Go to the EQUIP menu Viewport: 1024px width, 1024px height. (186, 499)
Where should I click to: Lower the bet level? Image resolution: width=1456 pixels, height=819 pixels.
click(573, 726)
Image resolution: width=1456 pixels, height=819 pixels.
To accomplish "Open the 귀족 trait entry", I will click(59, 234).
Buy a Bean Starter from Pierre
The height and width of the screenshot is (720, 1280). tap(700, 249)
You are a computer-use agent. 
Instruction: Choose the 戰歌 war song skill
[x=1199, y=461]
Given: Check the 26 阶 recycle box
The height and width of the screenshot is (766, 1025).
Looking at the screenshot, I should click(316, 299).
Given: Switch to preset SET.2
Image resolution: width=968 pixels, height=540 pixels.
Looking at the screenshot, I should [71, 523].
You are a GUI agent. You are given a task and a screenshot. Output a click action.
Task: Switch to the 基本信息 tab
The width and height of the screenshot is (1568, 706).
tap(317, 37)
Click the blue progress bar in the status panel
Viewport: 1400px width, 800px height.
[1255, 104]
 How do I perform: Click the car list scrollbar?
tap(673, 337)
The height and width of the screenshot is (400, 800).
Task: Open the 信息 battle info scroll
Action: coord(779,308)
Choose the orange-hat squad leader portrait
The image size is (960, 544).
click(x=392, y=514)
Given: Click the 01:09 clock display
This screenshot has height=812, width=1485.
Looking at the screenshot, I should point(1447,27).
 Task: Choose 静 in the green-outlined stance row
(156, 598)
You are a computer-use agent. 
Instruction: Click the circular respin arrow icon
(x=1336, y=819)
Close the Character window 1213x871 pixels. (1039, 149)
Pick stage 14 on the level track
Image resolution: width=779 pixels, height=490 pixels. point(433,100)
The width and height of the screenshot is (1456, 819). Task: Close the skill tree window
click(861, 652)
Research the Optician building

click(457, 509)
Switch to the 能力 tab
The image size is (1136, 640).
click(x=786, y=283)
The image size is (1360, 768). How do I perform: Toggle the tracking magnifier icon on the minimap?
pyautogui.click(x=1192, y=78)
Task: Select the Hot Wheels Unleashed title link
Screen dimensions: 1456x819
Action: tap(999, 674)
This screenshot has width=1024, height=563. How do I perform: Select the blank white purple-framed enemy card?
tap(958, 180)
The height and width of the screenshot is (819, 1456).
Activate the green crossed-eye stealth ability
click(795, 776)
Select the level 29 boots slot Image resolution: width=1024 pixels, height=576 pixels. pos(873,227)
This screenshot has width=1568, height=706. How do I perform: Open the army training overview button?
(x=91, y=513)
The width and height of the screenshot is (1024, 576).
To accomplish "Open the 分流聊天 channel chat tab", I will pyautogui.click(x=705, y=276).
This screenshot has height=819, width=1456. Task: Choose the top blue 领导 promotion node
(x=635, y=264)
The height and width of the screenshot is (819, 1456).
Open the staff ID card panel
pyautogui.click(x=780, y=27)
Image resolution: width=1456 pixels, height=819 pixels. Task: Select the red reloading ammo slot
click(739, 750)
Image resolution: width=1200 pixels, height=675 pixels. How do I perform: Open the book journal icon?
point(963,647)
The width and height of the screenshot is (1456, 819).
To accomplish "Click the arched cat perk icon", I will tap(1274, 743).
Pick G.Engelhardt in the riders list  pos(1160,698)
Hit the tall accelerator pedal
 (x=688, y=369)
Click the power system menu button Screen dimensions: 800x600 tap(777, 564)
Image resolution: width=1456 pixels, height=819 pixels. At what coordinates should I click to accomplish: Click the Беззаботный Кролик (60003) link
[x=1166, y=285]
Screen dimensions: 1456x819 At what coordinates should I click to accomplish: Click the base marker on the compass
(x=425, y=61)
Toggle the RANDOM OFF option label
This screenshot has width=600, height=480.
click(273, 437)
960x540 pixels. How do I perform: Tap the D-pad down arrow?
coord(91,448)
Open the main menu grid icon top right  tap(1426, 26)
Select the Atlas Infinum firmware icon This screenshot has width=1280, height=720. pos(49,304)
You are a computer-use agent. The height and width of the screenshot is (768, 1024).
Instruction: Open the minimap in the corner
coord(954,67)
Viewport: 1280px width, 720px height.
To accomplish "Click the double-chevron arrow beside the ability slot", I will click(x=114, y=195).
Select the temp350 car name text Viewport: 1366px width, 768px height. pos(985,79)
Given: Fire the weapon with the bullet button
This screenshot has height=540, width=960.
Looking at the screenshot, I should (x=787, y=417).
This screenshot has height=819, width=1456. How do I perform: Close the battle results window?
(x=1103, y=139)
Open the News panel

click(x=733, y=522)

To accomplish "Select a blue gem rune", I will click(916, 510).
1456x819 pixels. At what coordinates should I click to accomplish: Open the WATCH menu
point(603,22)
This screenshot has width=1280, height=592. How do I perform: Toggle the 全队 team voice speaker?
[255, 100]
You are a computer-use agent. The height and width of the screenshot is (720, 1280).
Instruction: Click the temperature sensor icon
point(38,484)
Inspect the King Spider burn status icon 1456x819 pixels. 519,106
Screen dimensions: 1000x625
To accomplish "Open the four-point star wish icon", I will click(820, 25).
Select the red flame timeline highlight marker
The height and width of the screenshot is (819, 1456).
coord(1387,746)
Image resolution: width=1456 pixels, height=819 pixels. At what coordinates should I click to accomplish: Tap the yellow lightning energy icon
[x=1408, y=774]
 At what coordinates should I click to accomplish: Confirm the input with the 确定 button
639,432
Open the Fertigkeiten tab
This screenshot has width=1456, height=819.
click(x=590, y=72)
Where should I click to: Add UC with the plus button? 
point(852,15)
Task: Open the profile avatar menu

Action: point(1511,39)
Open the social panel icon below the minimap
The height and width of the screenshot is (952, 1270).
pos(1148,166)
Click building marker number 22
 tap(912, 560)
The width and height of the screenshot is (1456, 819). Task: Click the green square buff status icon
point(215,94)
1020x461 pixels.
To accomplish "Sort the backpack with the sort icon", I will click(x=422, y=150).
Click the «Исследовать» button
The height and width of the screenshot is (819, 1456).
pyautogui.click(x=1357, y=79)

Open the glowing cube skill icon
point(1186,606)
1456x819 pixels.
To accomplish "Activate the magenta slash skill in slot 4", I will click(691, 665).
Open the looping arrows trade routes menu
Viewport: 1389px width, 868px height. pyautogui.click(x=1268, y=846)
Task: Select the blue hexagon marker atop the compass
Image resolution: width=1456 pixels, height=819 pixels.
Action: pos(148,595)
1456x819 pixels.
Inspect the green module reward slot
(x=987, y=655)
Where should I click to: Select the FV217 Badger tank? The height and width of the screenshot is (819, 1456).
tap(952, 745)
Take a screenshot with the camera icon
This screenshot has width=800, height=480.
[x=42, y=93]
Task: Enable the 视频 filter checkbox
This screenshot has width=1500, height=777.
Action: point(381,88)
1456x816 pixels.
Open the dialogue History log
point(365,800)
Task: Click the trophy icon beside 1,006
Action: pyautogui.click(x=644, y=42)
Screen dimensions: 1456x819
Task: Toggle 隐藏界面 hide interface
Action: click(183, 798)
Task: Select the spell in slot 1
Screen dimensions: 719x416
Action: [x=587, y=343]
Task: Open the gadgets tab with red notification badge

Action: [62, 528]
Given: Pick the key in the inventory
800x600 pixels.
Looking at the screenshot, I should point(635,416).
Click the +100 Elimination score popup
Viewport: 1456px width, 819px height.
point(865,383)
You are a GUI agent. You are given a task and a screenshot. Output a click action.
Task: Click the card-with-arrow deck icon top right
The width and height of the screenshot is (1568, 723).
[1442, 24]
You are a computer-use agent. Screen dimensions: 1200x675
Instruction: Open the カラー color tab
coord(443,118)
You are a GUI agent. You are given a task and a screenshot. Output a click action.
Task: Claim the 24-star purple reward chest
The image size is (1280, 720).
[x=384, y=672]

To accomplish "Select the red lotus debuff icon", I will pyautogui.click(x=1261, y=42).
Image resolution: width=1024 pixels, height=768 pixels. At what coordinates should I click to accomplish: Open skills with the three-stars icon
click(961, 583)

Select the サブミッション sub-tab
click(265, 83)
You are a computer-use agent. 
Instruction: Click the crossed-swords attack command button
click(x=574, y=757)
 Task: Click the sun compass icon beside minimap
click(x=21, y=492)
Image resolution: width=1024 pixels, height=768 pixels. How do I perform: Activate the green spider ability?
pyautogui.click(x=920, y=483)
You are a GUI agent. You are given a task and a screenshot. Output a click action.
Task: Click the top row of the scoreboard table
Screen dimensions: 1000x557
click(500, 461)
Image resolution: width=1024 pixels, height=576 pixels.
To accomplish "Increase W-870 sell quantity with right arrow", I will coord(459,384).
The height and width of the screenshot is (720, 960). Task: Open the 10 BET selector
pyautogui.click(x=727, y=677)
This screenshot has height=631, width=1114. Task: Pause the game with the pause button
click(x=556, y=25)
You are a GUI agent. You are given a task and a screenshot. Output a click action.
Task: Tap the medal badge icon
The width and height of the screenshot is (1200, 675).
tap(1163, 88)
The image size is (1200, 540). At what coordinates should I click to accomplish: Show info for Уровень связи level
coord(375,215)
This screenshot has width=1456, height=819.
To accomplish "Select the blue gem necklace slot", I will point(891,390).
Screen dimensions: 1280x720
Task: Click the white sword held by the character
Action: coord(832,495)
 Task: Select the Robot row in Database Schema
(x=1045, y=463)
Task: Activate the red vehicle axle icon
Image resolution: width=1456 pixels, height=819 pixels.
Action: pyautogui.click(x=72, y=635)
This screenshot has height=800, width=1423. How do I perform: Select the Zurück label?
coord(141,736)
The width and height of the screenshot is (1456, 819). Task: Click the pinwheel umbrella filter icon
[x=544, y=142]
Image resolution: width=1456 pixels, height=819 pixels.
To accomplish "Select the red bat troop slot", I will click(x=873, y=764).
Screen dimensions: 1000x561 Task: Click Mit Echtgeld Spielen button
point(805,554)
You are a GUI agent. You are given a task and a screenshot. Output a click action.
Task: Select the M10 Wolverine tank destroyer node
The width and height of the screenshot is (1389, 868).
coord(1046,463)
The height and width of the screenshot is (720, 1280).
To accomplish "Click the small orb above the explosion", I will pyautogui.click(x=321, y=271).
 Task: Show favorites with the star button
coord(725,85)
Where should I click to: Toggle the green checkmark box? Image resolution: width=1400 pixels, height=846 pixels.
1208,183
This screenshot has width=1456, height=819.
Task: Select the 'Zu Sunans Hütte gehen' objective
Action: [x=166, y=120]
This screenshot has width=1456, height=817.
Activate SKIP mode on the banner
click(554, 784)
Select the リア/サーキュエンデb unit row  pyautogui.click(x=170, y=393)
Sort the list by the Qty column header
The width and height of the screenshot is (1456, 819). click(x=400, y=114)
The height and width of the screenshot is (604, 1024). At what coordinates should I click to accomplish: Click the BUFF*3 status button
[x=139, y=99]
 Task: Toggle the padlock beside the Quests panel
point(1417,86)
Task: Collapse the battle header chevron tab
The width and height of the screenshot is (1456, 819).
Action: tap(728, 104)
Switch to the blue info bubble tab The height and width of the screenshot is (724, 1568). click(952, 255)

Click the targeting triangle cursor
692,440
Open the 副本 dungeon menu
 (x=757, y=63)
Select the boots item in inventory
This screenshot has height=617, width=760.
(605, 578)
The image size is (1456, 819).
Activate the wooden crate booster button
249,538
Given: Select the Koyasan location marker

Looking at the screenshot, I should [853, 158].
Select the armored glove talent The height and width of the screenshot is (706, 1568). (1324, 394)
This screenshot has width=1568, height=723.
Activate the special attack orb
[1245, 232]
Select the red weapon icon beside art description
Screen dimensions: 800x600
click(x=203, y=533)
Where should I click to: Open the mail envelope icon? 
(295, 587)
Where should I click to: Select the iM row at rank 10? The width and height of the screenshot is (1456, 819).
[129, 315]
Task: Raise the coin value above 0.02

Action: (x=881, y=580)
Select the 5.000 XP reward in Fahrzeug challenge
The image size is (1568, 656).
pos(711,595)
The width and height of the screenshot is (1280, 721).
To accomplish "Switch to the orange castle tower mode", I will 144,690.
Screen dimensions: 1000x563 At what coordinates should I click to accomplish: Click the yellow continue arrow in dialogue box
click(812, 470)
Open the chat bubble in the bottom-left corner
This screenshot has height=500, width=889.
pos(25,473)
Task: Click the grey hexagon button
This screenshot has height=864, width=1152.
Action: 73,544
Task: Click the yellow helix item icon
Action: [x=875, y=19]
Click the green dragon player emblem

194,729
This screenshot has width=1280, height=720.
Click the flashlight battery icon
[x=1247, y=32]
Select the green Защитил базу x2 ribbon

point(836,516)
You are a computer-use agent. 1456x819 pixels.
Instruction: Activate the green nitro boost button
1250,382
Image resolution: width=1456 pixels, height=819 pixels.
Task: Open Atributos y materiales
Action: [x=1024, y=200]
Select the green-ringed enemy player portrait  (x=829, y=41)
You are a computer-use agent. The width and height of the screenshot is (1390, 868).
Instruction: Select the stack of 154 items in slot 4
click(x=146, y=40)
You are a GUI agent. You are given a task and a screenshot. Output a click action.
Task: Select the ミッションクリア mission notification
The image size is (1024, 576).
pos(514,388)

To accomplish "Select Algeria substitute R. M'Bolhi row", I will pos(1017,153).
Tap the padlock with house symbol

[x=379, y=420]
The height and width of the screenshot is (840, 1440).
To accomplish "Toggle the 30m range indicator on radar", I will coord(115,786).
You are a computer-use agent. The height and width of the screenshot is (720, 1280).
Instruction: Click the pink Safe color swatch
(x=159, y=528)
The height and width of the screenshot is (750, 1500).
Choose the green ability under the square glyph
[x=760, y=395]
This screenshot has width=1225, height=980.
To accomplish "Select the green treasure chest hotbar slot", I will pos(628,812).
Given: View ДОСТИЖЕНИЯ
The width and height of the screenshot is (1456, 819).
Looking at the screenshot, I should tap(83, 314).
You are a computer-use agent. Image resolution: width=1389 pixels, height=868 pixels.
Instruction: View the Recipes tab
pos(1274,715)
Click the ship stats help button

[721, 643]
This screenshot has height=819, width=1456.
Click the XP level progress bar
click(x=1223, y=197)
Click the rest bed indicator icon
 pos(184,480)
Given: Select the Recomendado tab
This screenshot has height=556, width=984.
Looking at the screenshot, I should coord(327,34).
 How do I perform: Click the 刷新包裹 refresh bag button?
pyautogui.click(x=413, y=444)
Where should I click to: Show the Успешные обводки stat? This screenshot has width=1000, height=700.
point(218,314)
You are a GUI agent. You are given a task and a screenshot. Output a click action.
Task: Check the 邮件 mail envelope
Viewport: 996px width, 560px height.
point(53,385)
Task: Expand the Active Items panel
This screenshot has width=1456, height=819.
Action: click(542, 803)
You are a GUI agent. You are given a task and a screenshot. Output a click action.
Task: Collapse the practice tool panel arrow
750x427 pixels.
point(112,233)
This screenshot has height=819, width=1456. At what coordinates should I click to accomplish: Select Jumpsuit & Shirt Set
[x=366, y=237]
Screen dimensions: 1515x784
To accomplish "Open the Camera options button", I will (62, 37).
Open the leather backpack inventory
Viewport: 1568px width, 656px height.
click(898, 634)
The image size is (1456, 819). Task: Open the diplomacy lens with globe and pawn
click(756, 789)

* What you have to do
Transcribe the items verbatim from the line that contains "Select the Atlas" through the line that contains "will click(916, 510).", inclusive.

* Response to this exercise
Select the Atlas Infinum firmware icon This screenshot has width=1280, height=720. pos(49,304)
You are a computer-use agent. The height and width of the screenshot is (768, 1024).
Instruction: Open the minimap in the corner
coord(954,67)
Viewport: 1280px width, 720px height.
To accomplish "Click the double-chevron arrow beside the ability slot", I will click(x=114, y=195).
Select the temp350 car name text Viewport: 1366px width, 768px height. pos(985,79)
Given: Fire the weapon with the bullet button
This screenshot has height=540, width=960.
Looking at the screenshot, I should (x=787, y=417).
This screenshot has height=819, width=1456. How do I perform: Close the battle results window?
(x=1103, y=139)
Open the News panel

click(x=733, y=522)

To accomplish "Select a blue gem rune", I will click(916, 510).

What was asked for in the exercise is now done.